65 ナイトメア
あの方の詩が登場。内容がホラーです。苦手な方はご注意ください。
くしゃくしゃに丸められた羊皮紙には、べったりと血がこびりついていた。
「古代語の文…しかも、この綴り間違えてるな。文字も拙い」
「少なくとも古代人が書いた物ではなさそうねぇ」
乱雑な文に、ネイサンとジーナが目を凝らした。フリッツも興味津々とそれをのぞきこんだが、古代語は読めないらしい。
「古代語読む物好きはお貴族様くらいさ」
すぐに諦めて肩を竦めた。
「暗号かな?」
私もミミズがうねったような文字はさっぱり読めない。
「破れているな」
「てことは、コレは一部か」
歪な形の羊皮紙は、確かに破り取られたらしく、上の方が斜めになっていた。
「ん?これ…裏にも何か書いてあるぞ」
アレックスが慎重に羊皮紙にこびりついた埃を拭う。
「絵だ」
素人だな、と、フリッツ。
確かに子供の落書きみたいな大雑把で拙い線画が幾つも散らしてあるが…「ん?」と、フリッツが目を凝らした。
「どーしたのよん?フリッツぅ?」
「これ…似たような構図の絵を見たことあるんだよなぁー。
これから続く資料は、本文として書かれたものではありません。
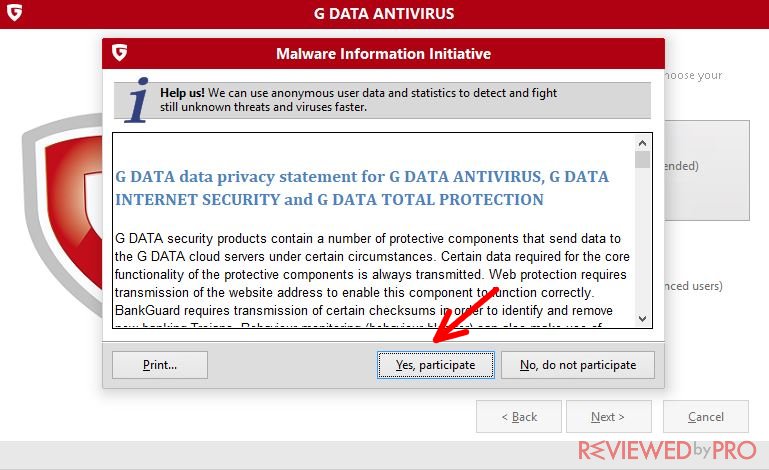Go to the previous step with Back
Viewport: 769px width, 470px height.
tap(519, 417)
なんだっけか…」
記憶を捜すように宙に視線を泳がせたフリッツは、しばらくして「思い出した!」と手を打った。
「『ゴシックの部屋』だ!」
時々持ち出されるんだけどさ、とフリッツは話し始めた。
「戦争とか、飢餓とか…苦しい時代になるとさ、地獄とか骸骨描いた画が流行るんだよね。これはその一つで、言うなれば『悪夢』、」
対になる詩があるんだよ、とフリッツが教えてくれたのは、以下のようなもの。
ゴシックの部屋
夜と孤独は悪魔に充ちている
『教父列伝』より
夜、私の部屋は悪魔に充ちている
おお!地上は…
詩人は囁くように夜に詠った
香しい萼だ――
雌蕊たる唯一の月
数多の雄蕊たる星を戴く
眠気で重くなった目で、私は窓を閉めた
黒々とした救世主の磔刑像が、黄色い後光を背に
ステンドグラスの中から、私を見下ろしていた
おお、またか!
真夜中――竜と悪魔犇めく紋章の描かれし時刻――
アレが、ランプの油で酔っ払う醜い小人でないのなら
アレが、死んで産まれた赤子を、父の胴鎧を揺りかごに、単調な歌であやしている乳母でないのなら
アレが、板張の中に閉じ込められ、額や肘や膝をぶつけている異国兵の骸骨でないのなら
アレが、虫に喰われた額縁から抜け出して、聖水盤の聖水に籠手を浸す私の祖父でないのなら
そいつがスカルボだ!
私の首に食らいつき、血塗れの傷を焼いてやろうと、焔で真っ赤になった鉄の指を突っ込もうとしている!
「よくある、悪魔チックなモノをかき集めた詩さ」
フリッツは結んだ。
気味悪~い!と、ジーナが眉をひそめる。他のメンバーも同感らしい。ロイが「胸糞」と吐き捨てた。
「行くぞ」
唐突にクィンシーが私の手を引いた。
「クィンシー?」
「その古代語、気になるだろ。騎士学校には、確か図書室もあったはずだ」
◆◆◆
図書室は廃校舎の一階にあった。鍵の壊れた扉を押し開けると、モワッと埃が舞いあがる。
「うわ…真っ白」
「いや~ん、蜘蛛の巣きら~い」
文句を言いつつも、手近なテーブルと椅子の埃を払い、「じゃ、古代語の辞書を捜しましょ」とジーナが書架の一角――一段と分厚い本が並ぶ棚を指さした。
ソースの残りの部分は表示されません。